Source data:
^^^^^^^^^^^^^^^^

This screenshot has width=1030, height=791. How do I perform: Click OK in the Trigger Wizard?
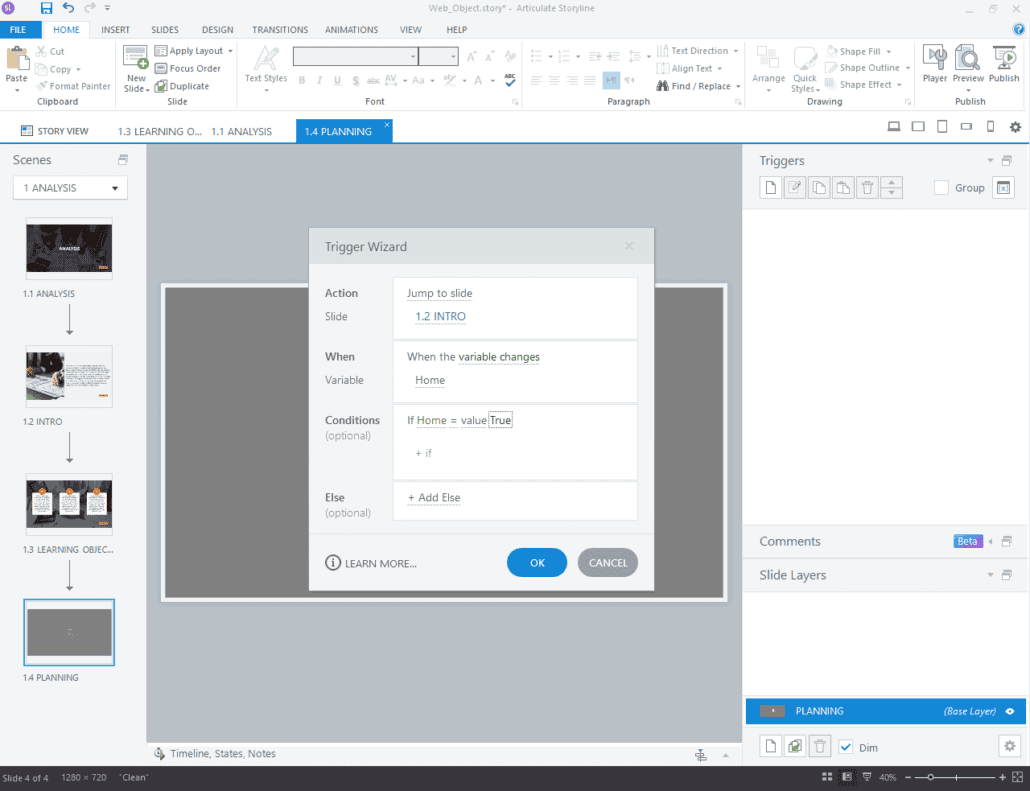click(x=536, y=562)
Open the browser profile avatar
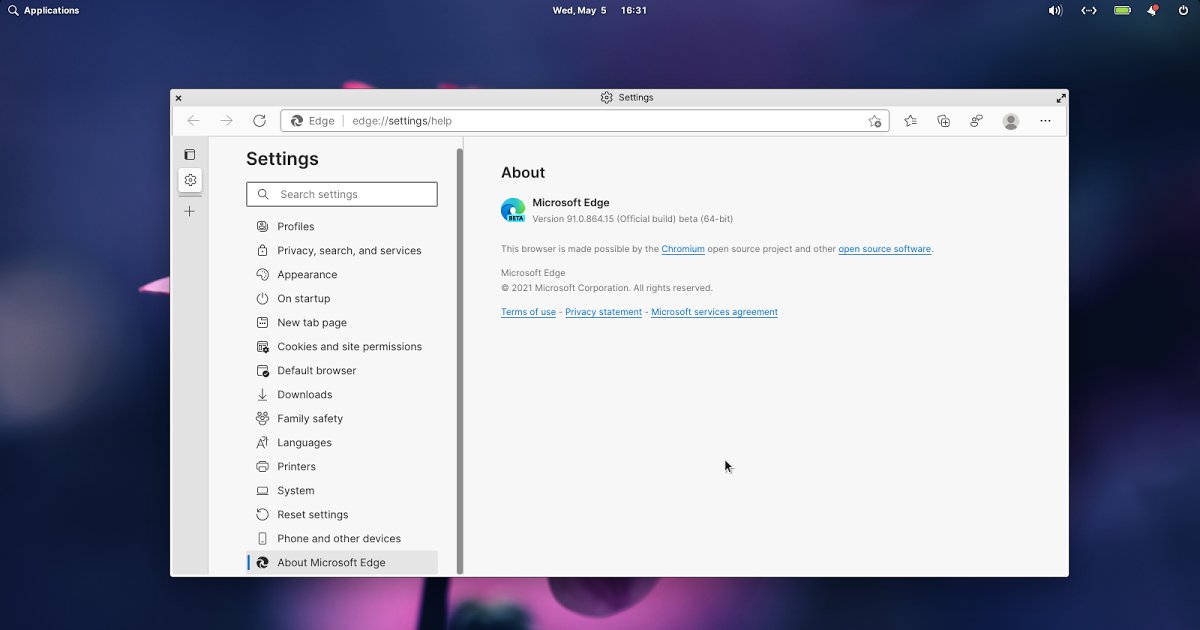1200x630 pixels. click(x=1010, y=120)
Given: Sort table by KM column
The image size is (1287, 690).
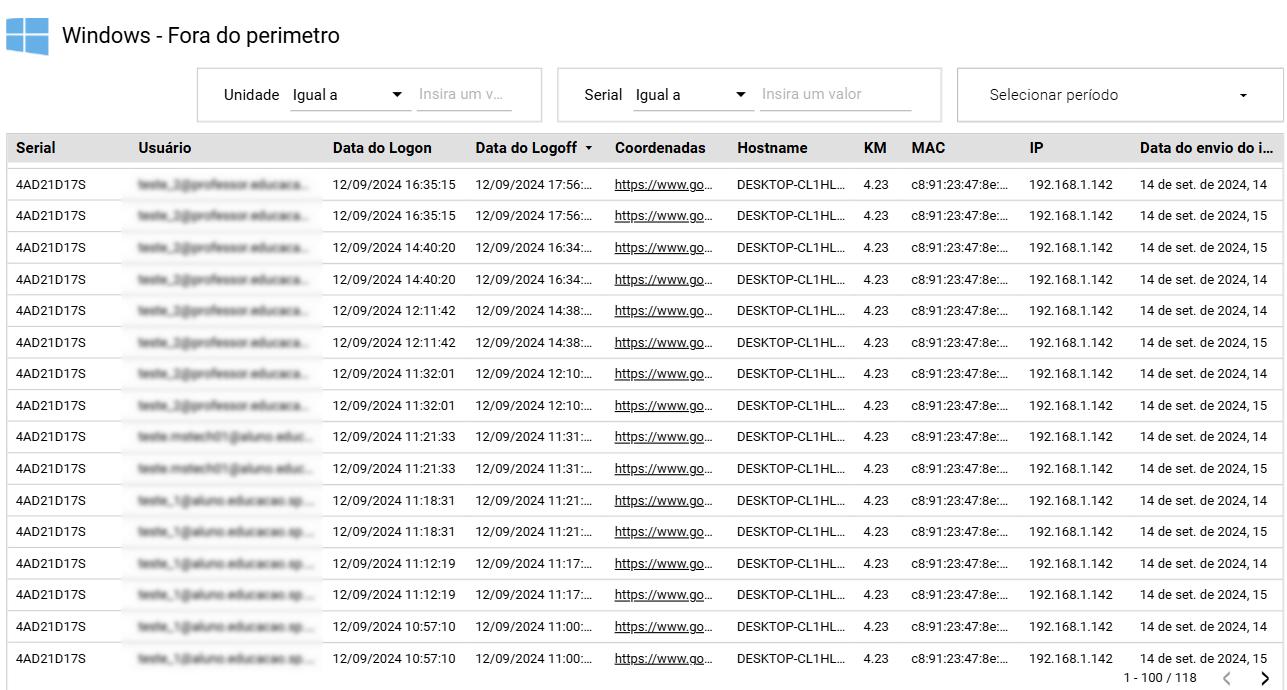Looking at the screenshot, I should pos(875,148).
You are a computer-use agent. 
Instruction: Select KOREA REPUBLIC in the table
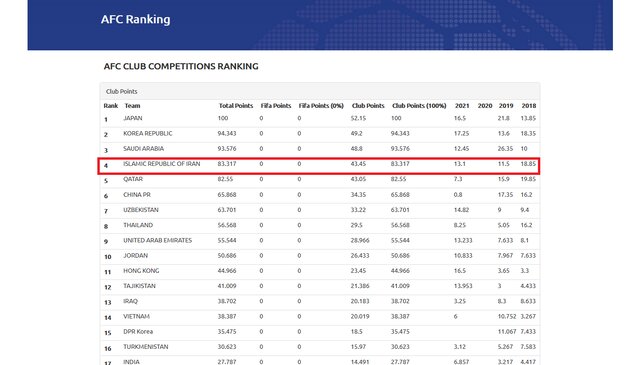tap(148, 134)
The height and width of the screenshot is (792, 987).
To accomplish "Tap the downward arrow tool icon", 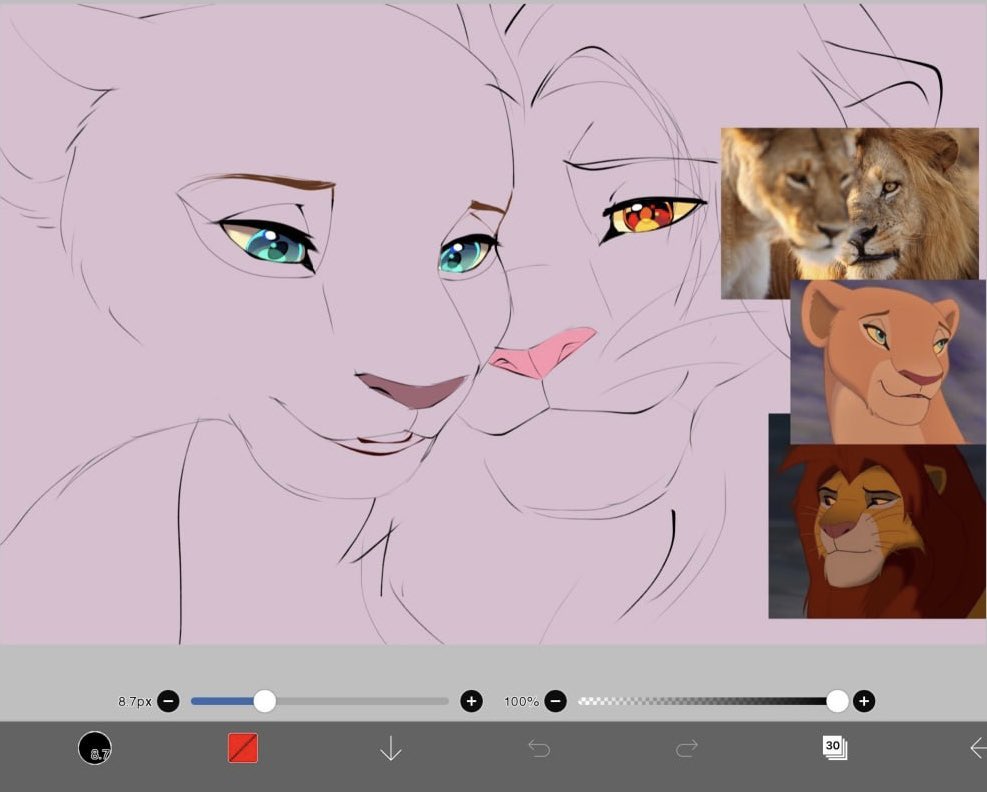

^^^^^^^^^^^^^^^^

▸ **TASK PROMPT**
Your answer should be the lines above from the one that contains "The height and" through the last, set down exactly, with the pictures removed.

▸ **YOUR SOLUTION**
The height and width of the screenshot is (792, 987).
To accomplish "Tap the downward arrow tool icon", 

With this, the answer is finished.